▶ [Exercise details] Edit the data below from its start through the line containing "at that location.", replacing "screenshot" with "screen capture" and keeping everything else unchanged. Leave the pictures out of your answer.

>> Start Extracted data

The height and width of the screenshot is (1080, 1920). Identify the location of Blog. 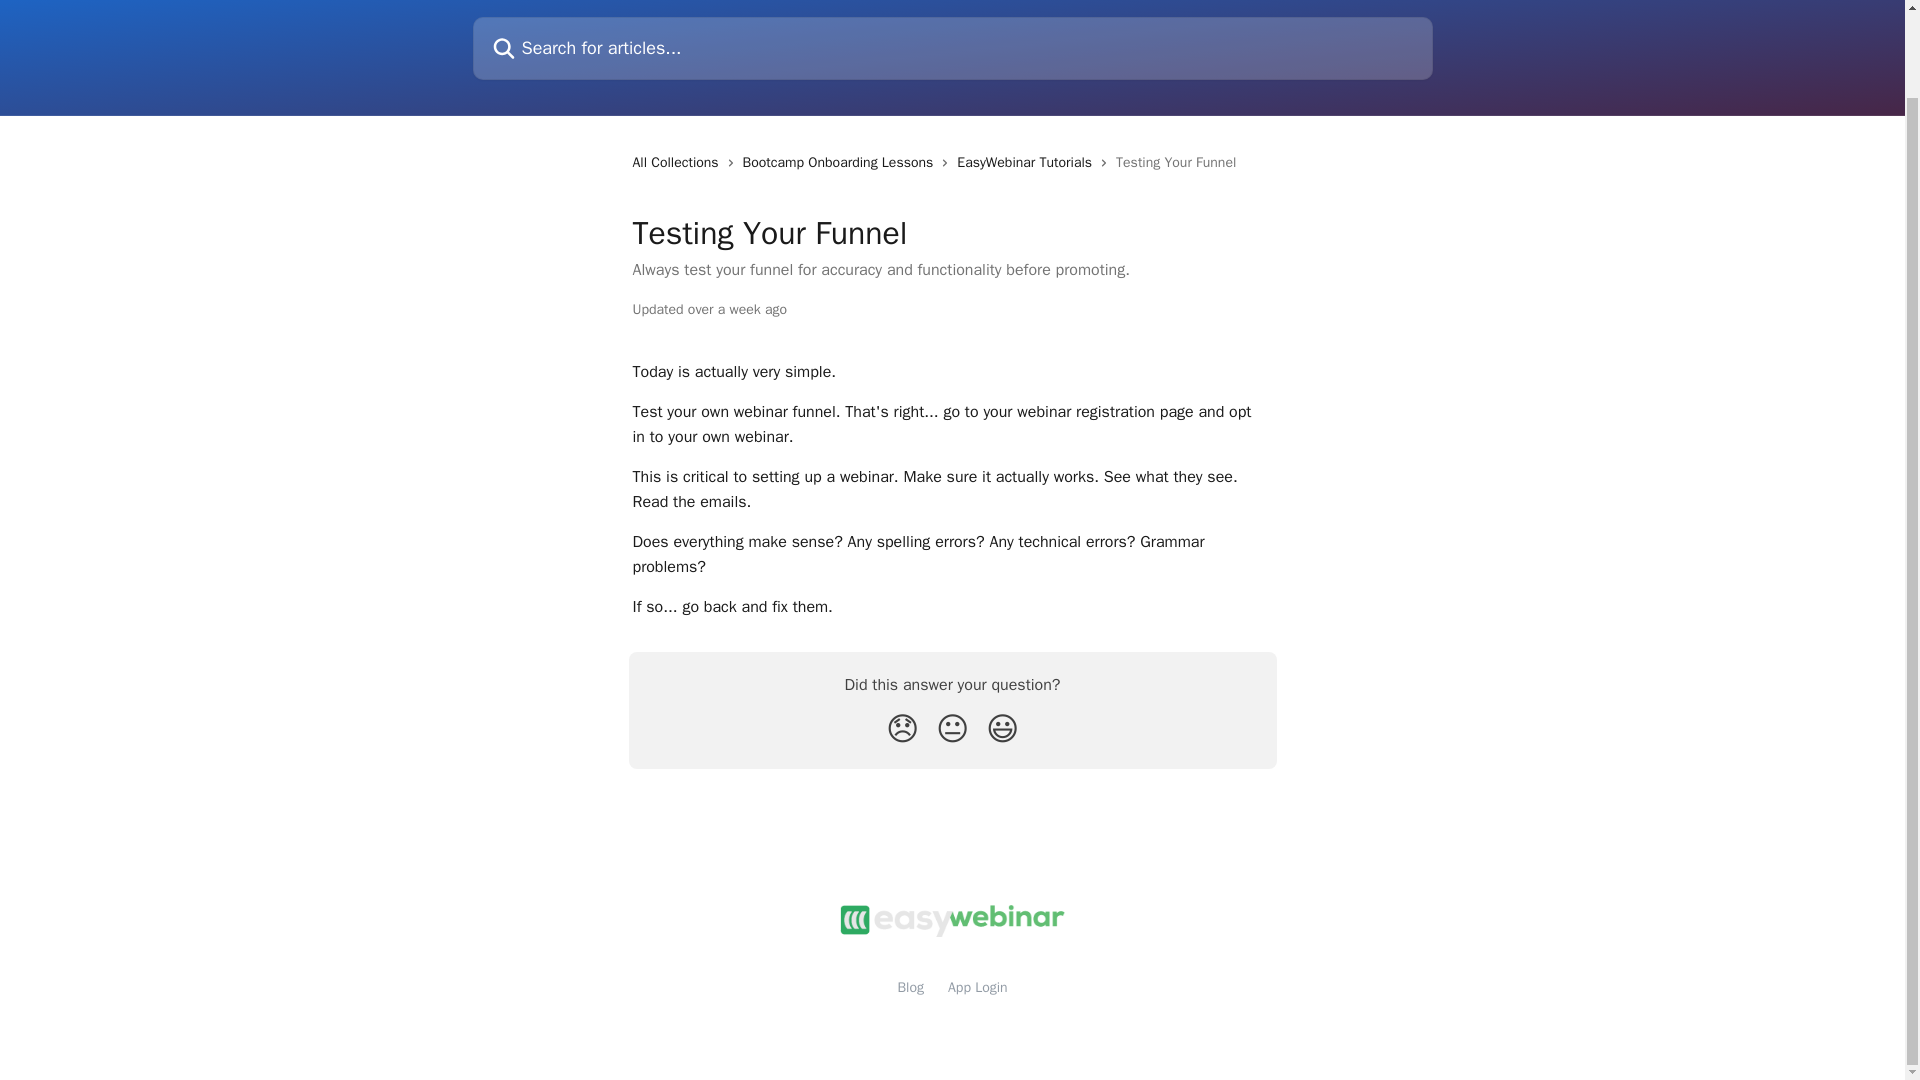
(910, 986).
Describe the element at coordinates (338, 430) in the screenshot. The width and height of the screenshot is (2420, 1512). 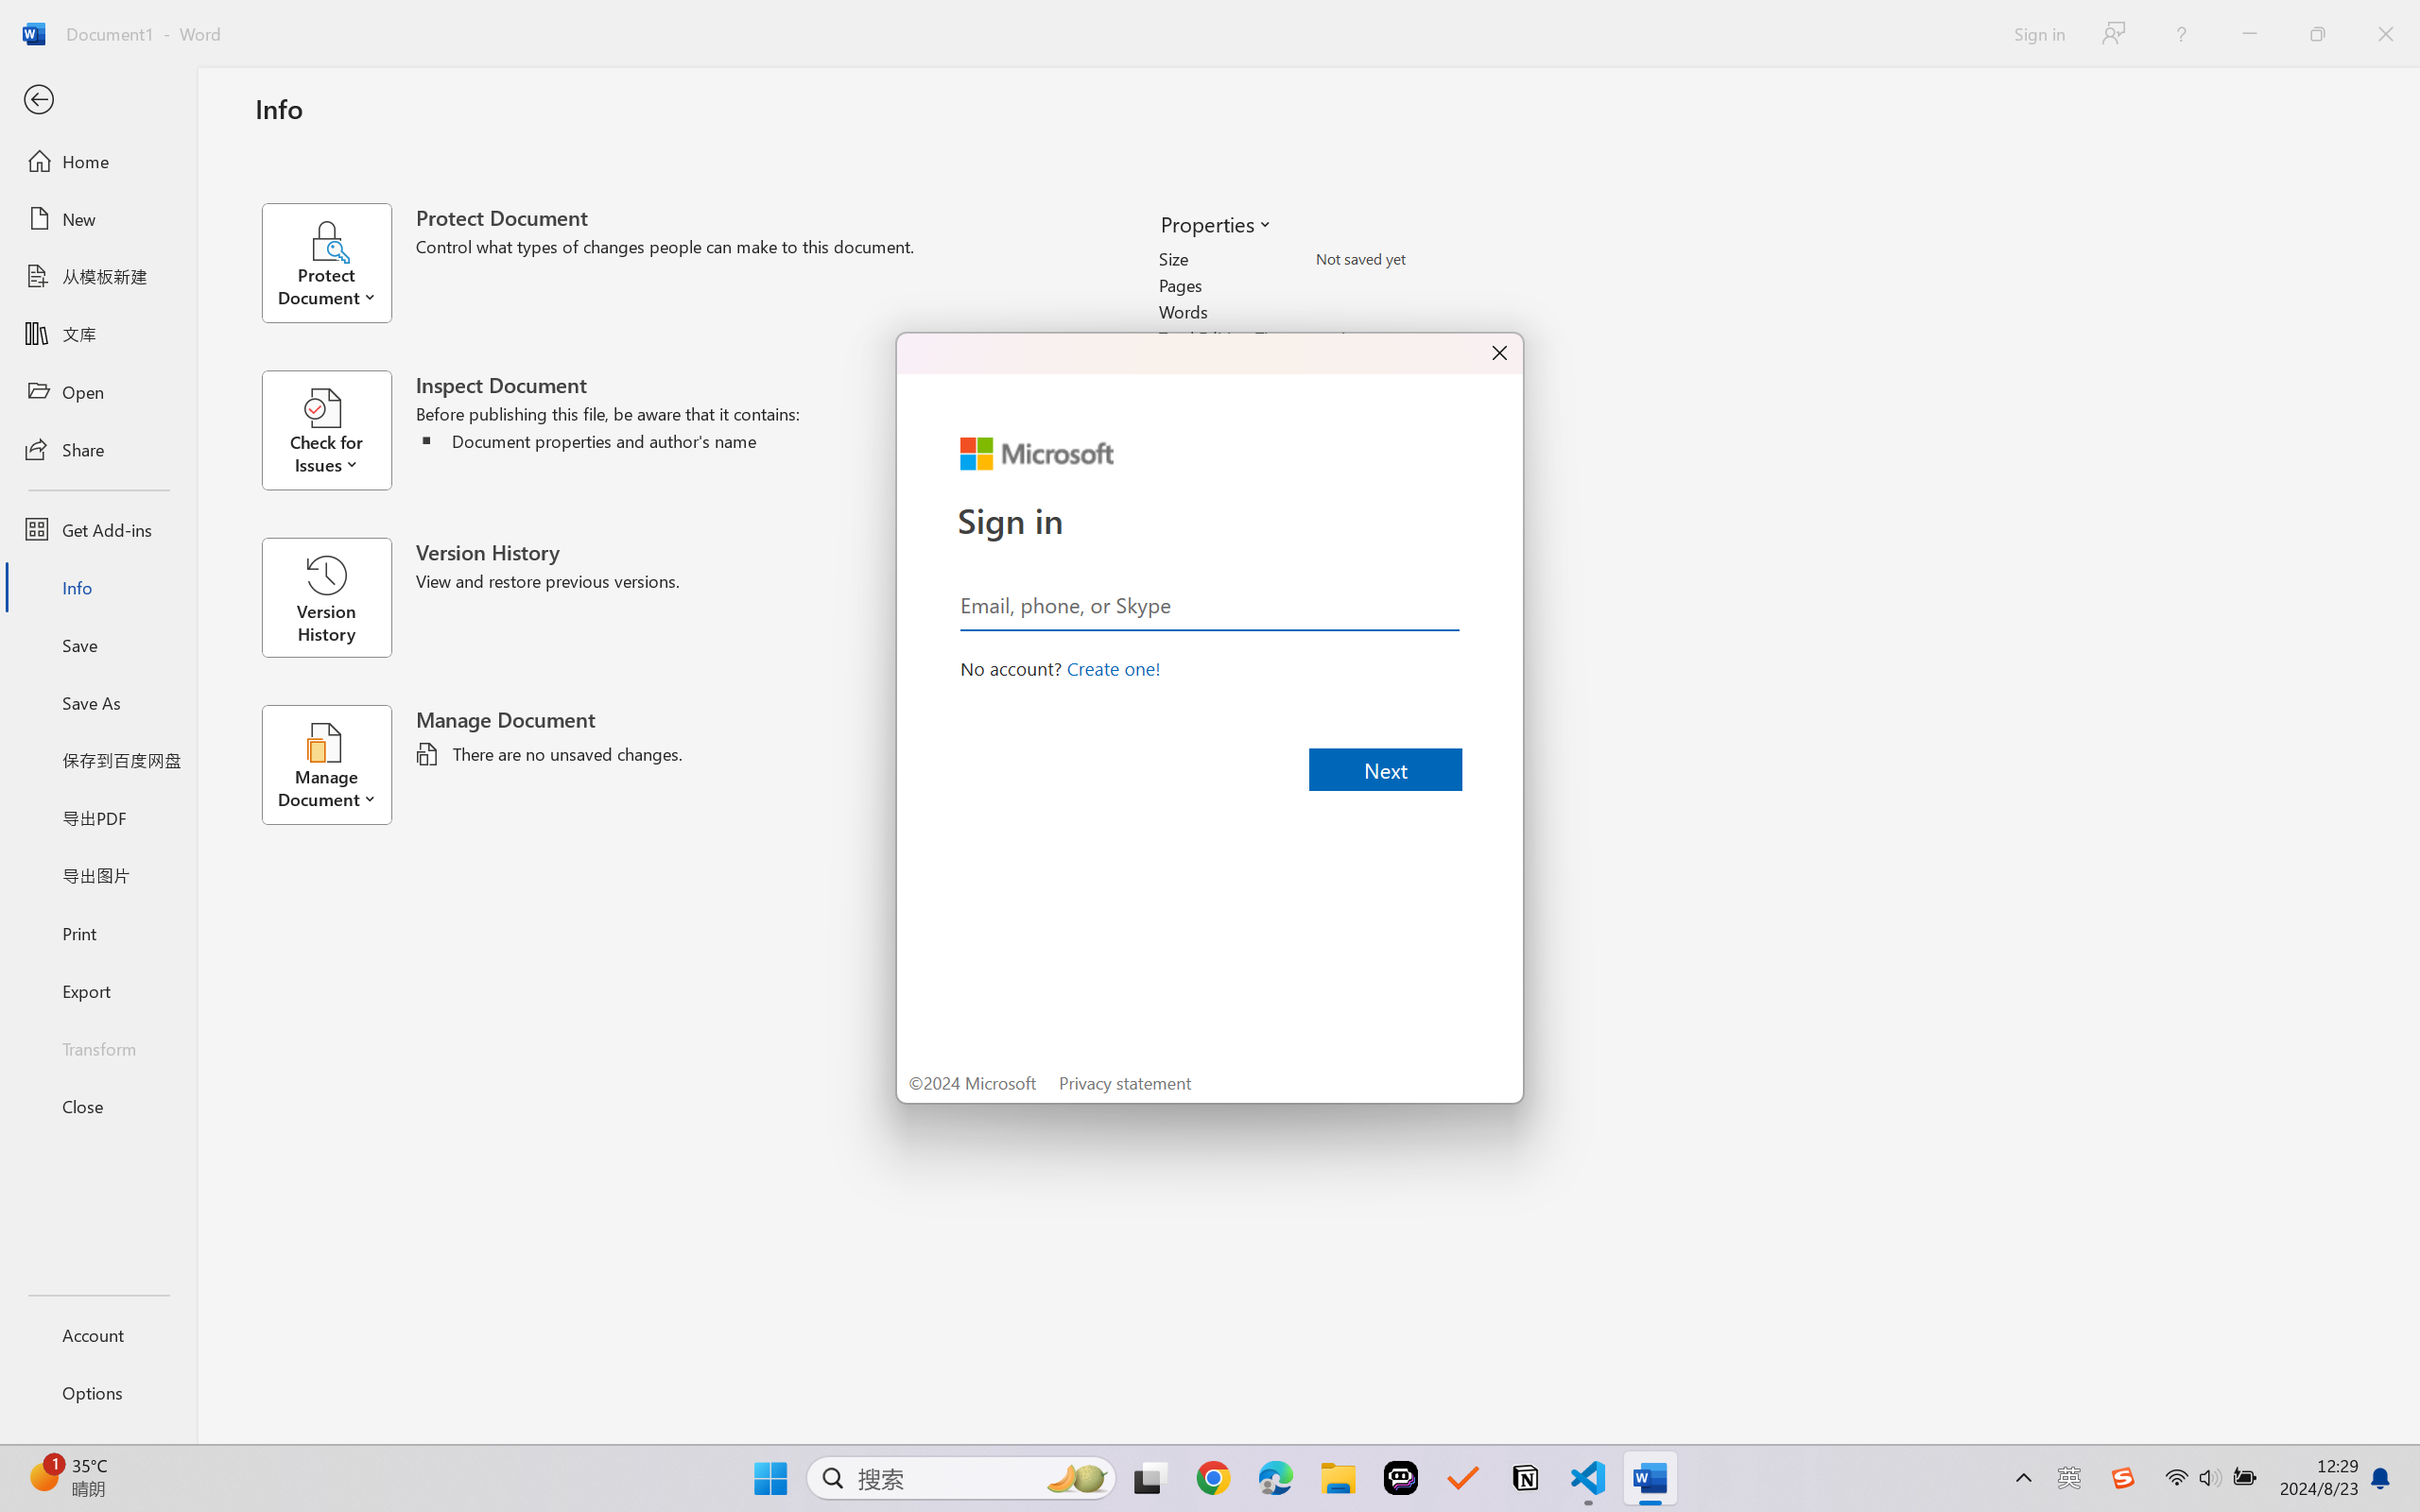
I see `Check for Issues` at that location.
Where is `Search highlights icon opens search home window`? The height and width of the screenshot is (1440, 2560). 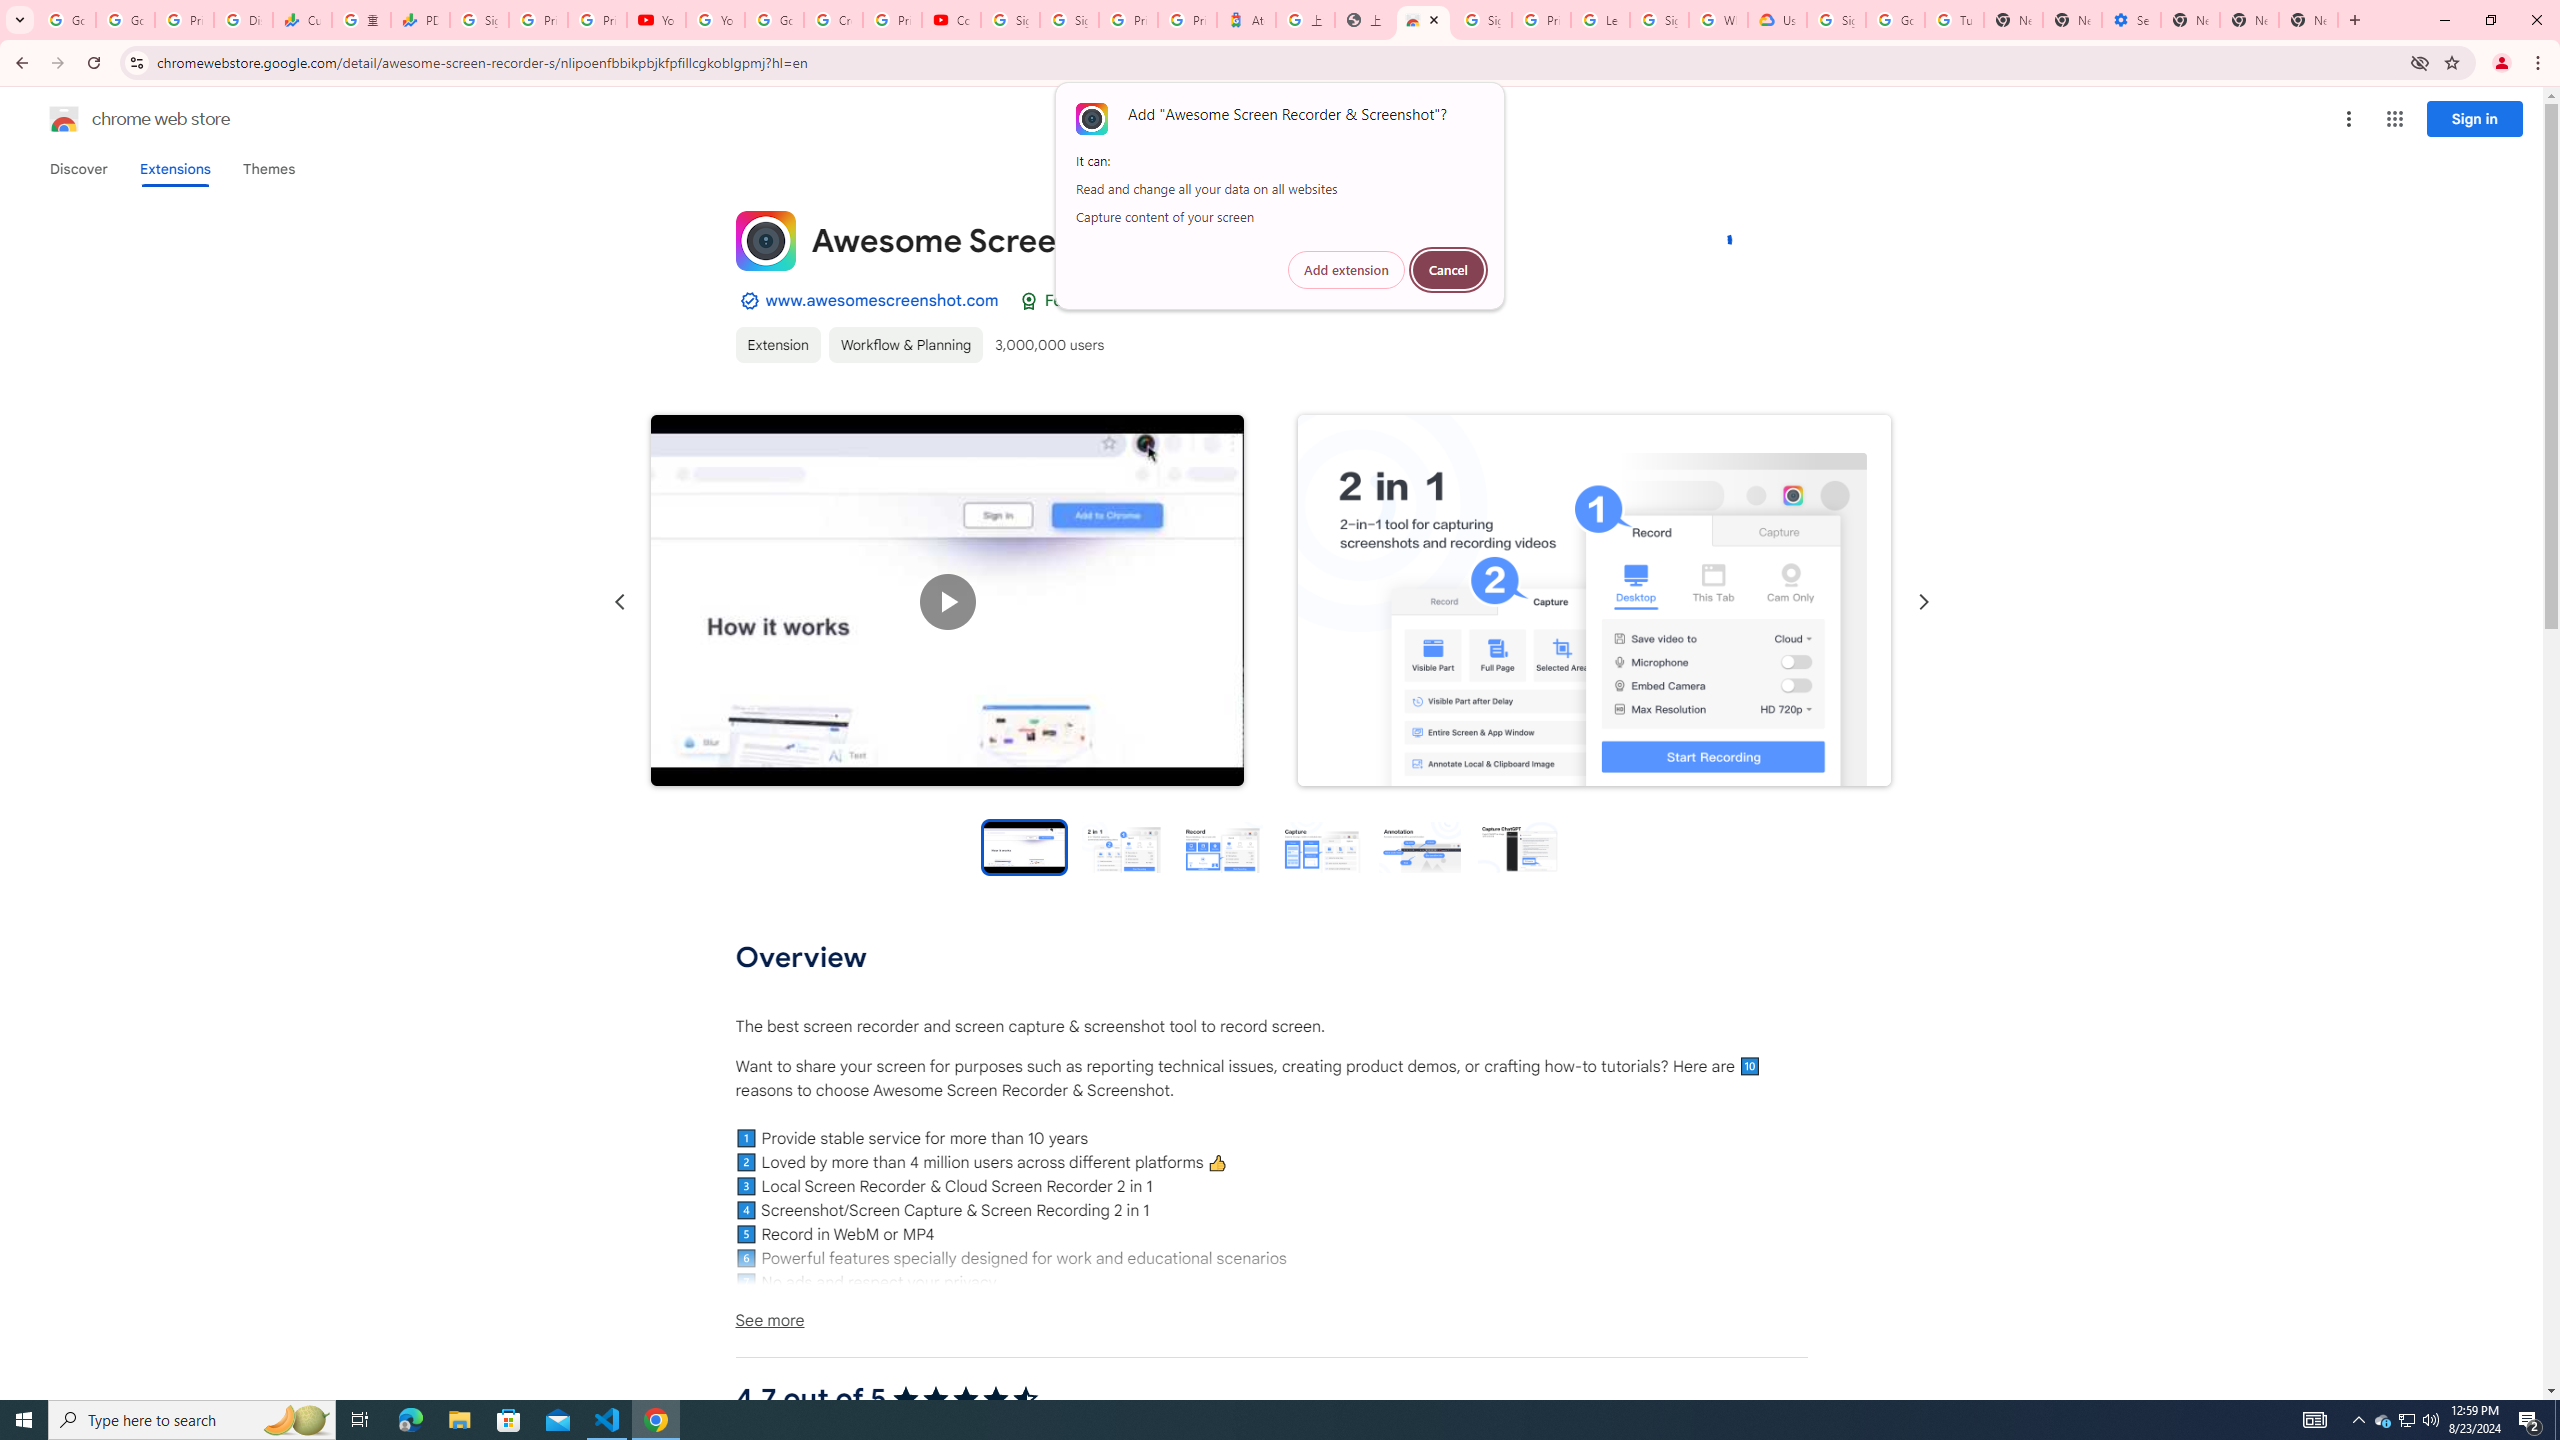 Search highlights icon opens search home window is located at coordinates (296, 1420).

>> End Extracted data

▶ [Response to the task]
The height and width of the screen capture is (1080, 1920). Identify the location of Blog. 
(910, 986).
Describe the element at coordinates (338, 430) in the screen capture. The width and height of the screen capture is (2420, 1512). 
I see `Check for Issues` at that location.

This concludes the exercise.